Abaküs Yazılım
13. Hukuk Dairesi
Esas No: 2016/2297
Karar No: 2018/10409
Karar Tarihi: 07.11.2018

Yargıtay 13. Hukuk Dairesi 2016/2297 Esas 2018/10409 Karar Sayılı İlamı

Özet:


Davacı banka tarafından dava dışı kişinin kullandığı krediye kefil olduğu gerekçesiyle aleyhine takip yapıldığını ve takipten haberdar olmadığı için takibin kesinleştiğini öne sürerek, kredi altındaki imzanın kendisine ait olmadığını ve borçlu olmadığının tespitine, ödenen tutarın istirdatı ile bankanın %40 oranında kötü niyet tazminatına mahkum edilmesini istemiştir. Mahkeme, davacının borçlu olmadığının tespitine karar vermiş ve banka tarafından tanzim edilen kredi borcu için mahkumiyet hükmü vermemiştir. Ancak, yazılı delillerin takdirinde hata yapıldığından kararın gerekçesi düzeltilerek onanması gerektiği belirtilmiştir. Kararda, Hukuk Muhakemeleri Kanunu'nun 438/son maddesi ve 440/1 maddesi de detaylı bir şekilde açıklanmıştır.
13. Hukuk Dairesi         2016/2297 E.  ,  2018/10409 K.

    "İçtihat Metni"

    MAHKEMESİ :Asliye Hukuk Mahkemesi

    Taraflar arasındaki menfi tespit-istirdat davasının yapılan yargılaması sonunda ilamda yazılı nedenlerden dolayı davanın kabulüne yönelik olarak verilen hükmün süresi içinde davalı avukatınca temyiz edilmesi üzerine dosya incelendi gereği konuşulup düşünüldü.

    KARAR

    Davacı, davalı banka tarafından dava dışı kişinin kullandığı krediye kefil olduğu gerekçesi ile aleyhine takip yapıldığını, takipten haberdar olamadığı için takibin kesinleştiğini, oysa kefil olduğu iddia edilen kredi altındaki imzanın kendisine ait olmadığını, bu kredi ile ilgili ceza yargılaması bulunduğunu,buna rağmen bankanın takibe devam edip maaşından kesinti yapmaya devam ettiğini ileri sürerek hakkında yürütülen takipten dolayı borçlu olmadığının tespitine, bugüne kadar ödenen tutarın istirdatı ile bankanın %40 oranında kötü niyet tazminatına mahkum edilmesi istemiştir.
    Davalı, usulüne uygun tebliğe rağmen davaya cevap vermemiştir.
    Mahkemece, menfi tespit ve istirdat davasının Kabulü ile davalı banka tarafından tanzim edilen 04/09/2007 tarihli 20.000,00TL anapara, geri ödeme ve faizi ile beraber 32.000,00TL bedelli tüketici kredisi nedeniyle davacının davalıya borçlu olmadığının tespitine karar verilmiş; hüküm, davalı tarafından temyiz edilmiştir.
    1-Dosyadaki yazılara, kararın dayandığı delillerle yasaya uygun gerektirici nedenlere ve özellikle delillerin takdirinde bir isabetsizlik bulunmamasına göre davalının aşağıdaki bendin kapsamı dışında kalan sair karar düzeltme itirazlarının reddi gerekir.
    2-Davacı, icra takibine konu kredi altındaki imzanın kendine ait olmadığını iddia ederek borçlu olmadığının tespiti ile istirdat istemini içeren eldeki davayı açmıştır.
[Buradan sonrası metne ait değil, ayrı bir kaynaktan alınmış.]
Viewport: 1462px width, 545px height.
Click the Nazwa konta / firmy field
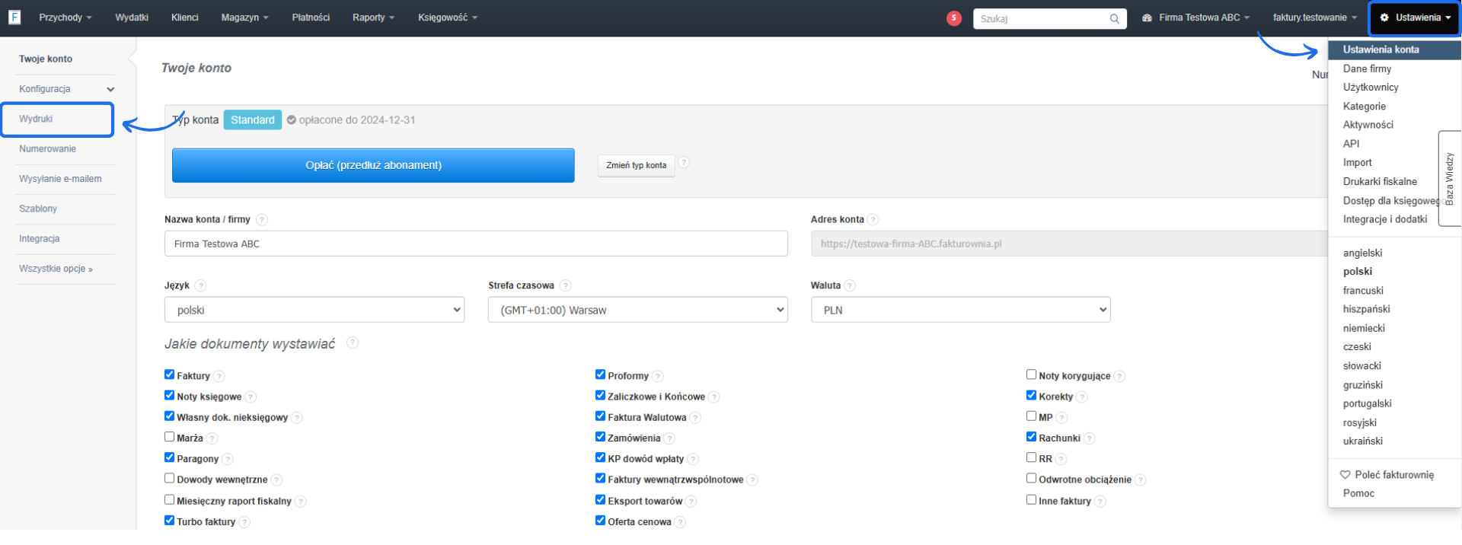point(476,244)
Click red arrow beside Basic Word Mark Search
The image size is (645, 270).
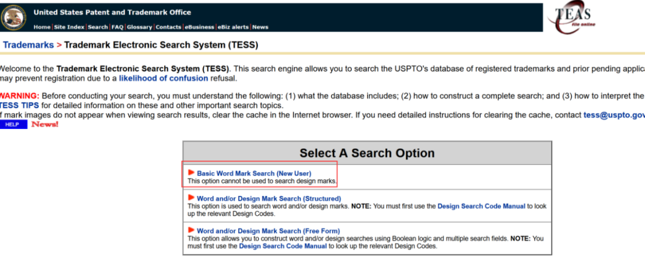pyautogui.click(x=191, y=172)
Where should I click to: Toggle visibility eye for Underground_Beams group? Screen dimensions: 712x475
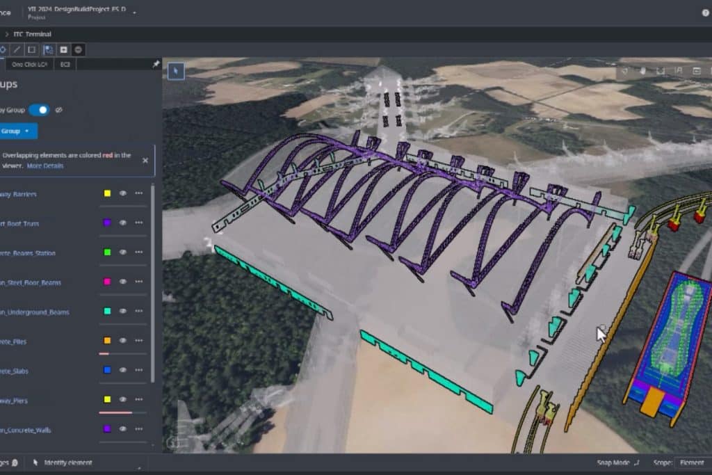[x=122, y=311]
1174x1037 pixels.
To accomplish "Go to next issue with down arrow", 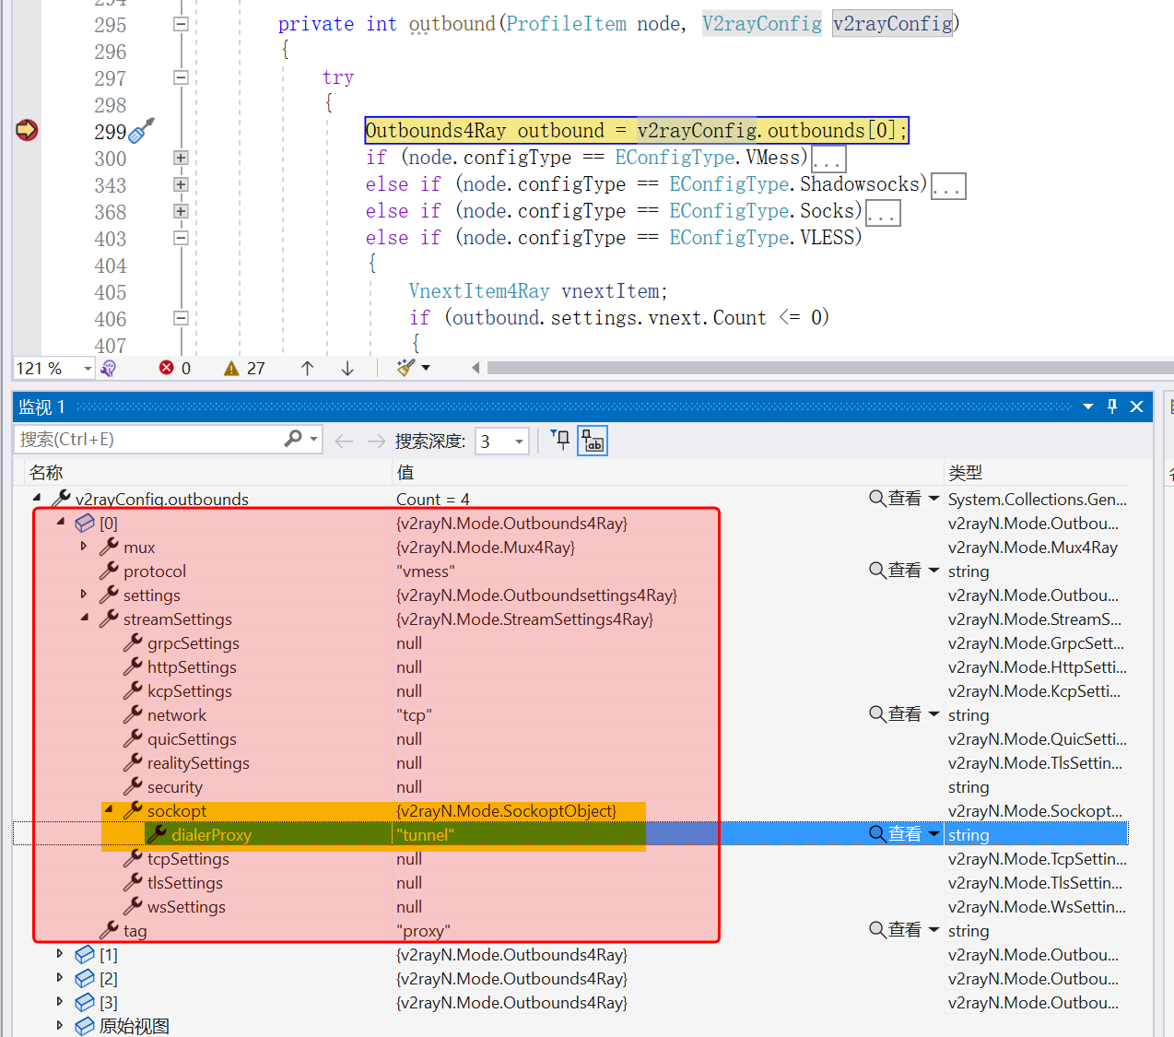I will (347, 368).
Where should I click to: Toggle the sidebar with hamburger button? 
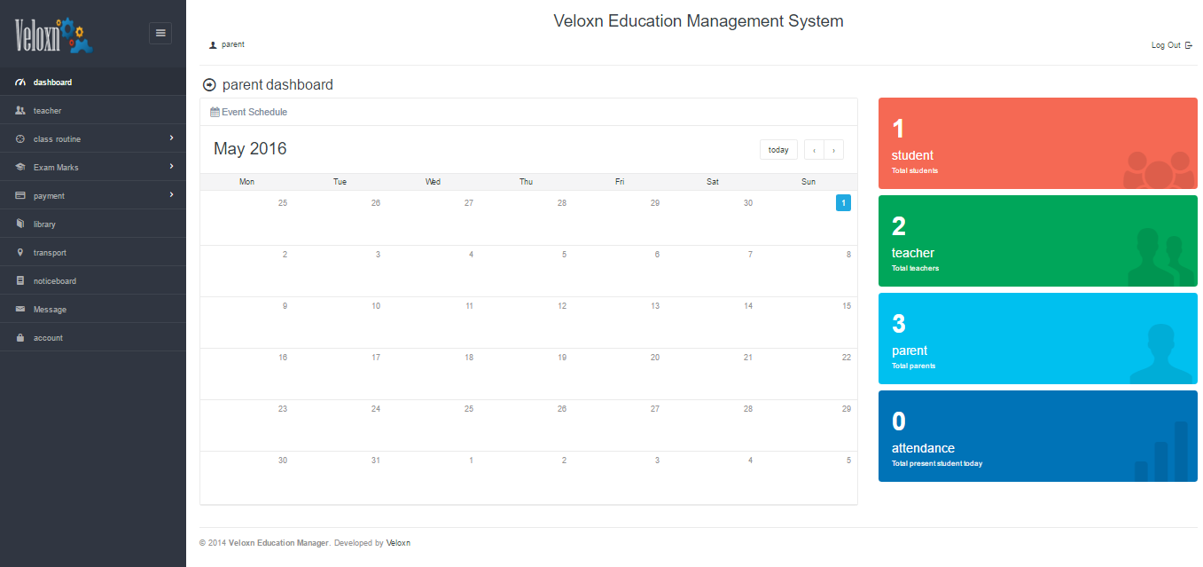pos(160,33)
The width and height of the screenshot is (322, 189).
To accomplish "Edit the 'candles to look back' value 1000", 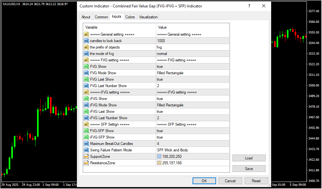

Mahkemece, icra takibine konu kredi altındaki imzanın davacı ..."na aidiyetine ilişkin ... Kriminal Polis Laboratuvarlarında yapılan incelemede imzanın davacının el ürünü olup olmadığı konusunda tam bir tespitin yapılamadığını, bu nedenle mahkemede de kesin bir kanaatin oluşmadığını ancak sözleşmenin davacı tarafından imzalandığını ispat yükünün bankada olduğunu,bankaca bu konuda kesin, somut ve inandırıcı delilin sunulamadığı belirterek davanın kabulüne karar verilmiştir. Oysa ki, ... Kriminal Polis Laboratuvarlarında alınan raporda açıkça imzanın davacının elinin ürünü olmadığı tespit edilmiş ve ilgili ceza dosyasında bu rapor nedeni ile davacı katılan sıfatı ile yer almıştır. Ayrıca kredinin dava dışı asıl borçlusu ve kefili ilgili ceza dosyasındaki beyanlarında açıkça kredi altındaki imzanın davacıya ait olmadığını, çekilen kredi ile davacının ilgisinin bulnmadığını beyan etmişlerdir. Mahkemece, bu gerekçelerle davanın kabulüne karar verilmesi gerekirken, az yukarıda belirtilen hatalı gerekçe ile davanın kabulüne karar verilmesi usul ve yasaya aykırı olup, bozmayı gerektirir.
    Ne var ki, yapılan bu yanlışlığın giderilmesi yeniden yargılama yapılmasını gerektirmediğinden kararın gerekçesi düzeltilerek onanması usulün 438/son maddesi gereğidir.
    SONUÇ: Yukarıda 1. bentte açıklanan nedenlerle davalının sair tüm itirazlarının reddine, 2. bentte açıklanan nedenlerle yerel mahkemenin kararının gerekçesi yönünden düzeltilerek ONANMASINA,, peşin alınan harcın istek halinde iadesine, HUMK’nun 440/I maddesi uyarınca tebliğden itibaren 15 gün içerisinde karar düzeltme yolu açık olmak üzere, 07/11/2018 gününde oybirliğiyle karar verildi.

    Sayın kullanıcılarımız, siteden kaldırılmasını istediğiniz karar için veya isim düzeltmeleri için bilgi@abakusyazilim.com.tr adresine mail göndererek bildirimde bulunabilirsiniz.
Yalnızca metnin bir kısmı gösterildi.